Safia menghebuskan napas ingin sekali saat ini ia mengambil tongkat baseball dan memukulkan ke kepala suaminya itu. Dengan malas ia pun berjalan mengikuti Manan.

Mereka sudah sampai di meja makan dengan suara baritonnya ia pun memerintahkan Safia Duduk sangking keras hingga ia pun terkejut.

Safia mulai menyendokan nasi, sayur, ayam dan sambal lalu meletakan di depan Manan. "Kau tidak makan?" tanyanya.

"Tidak aku makan nanti," ucap Safia

Manan menggeser piringnya ke depan Safia. "Makan itu!"

"Apa, Ini?" tanyanya sambil melebar matanya.

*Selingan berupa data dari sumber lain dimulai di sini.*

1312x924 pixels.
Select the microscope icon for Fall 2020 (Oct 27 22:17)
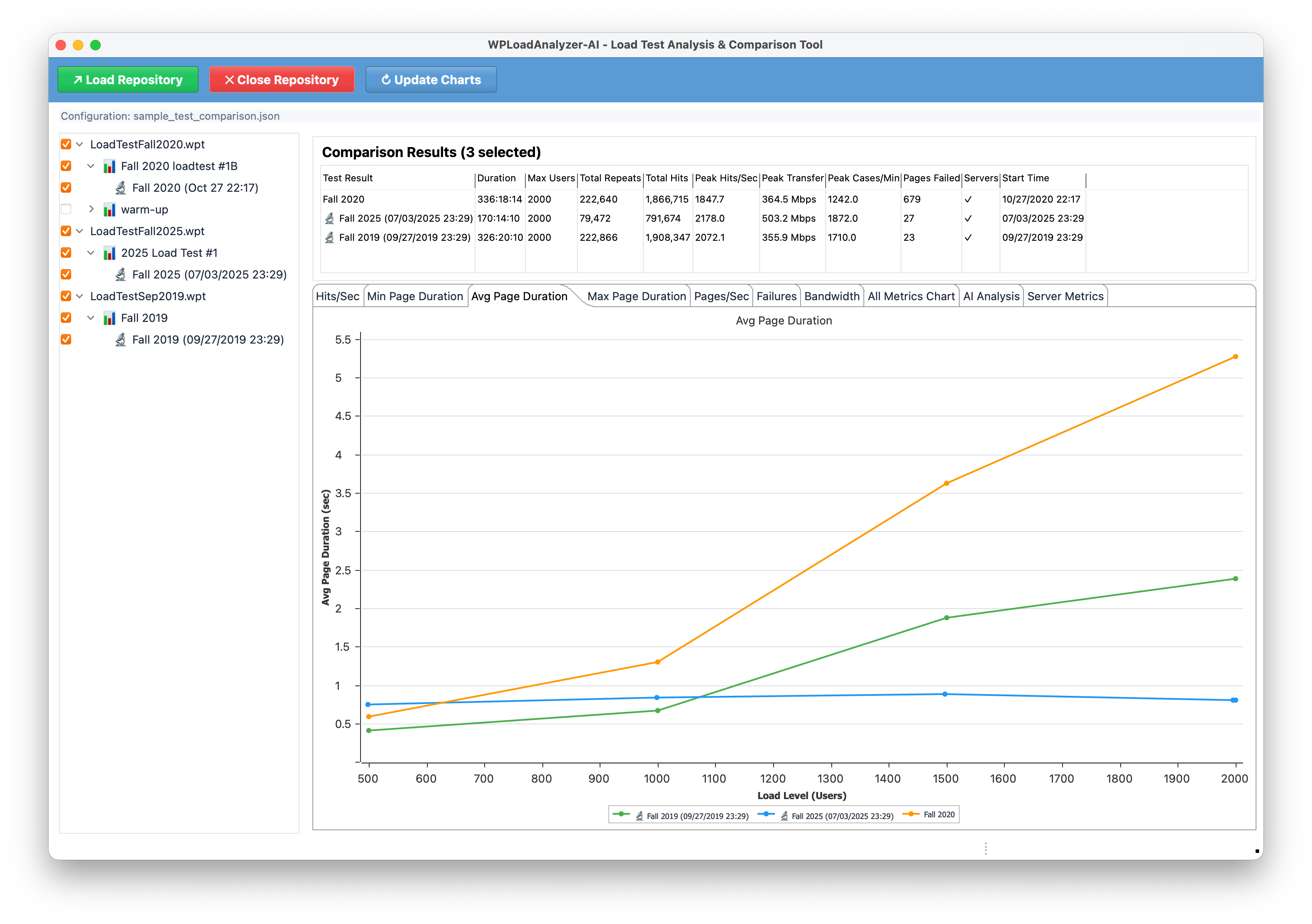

"Iya dan habiskan!" jawab Manan.

"Mas ini banyak loh? protesnya sambil menatap nasi yang ada di depannya

"Siapa suruh tidak tanya dulu, karena kau yang ambil maka makanlah!" ucap Manan sambil mengambil nasi dan lauk sendiri lalu menyuap makanan tanpa menghiraukan Safia.

Safia menelan salivanya sendiri, makanan sebanyak itu harus dia habiskan. "Dasar lelaki tidak punya perasaan," umpatnya.

"Apa yang kau tunggu, habiskan segera! aku menunggumu di sini dan aku tidak mau tahu dan harus habis aku tidak ingin anakku kelaparan karena kau tidak mau makan!" tandasnya tegas.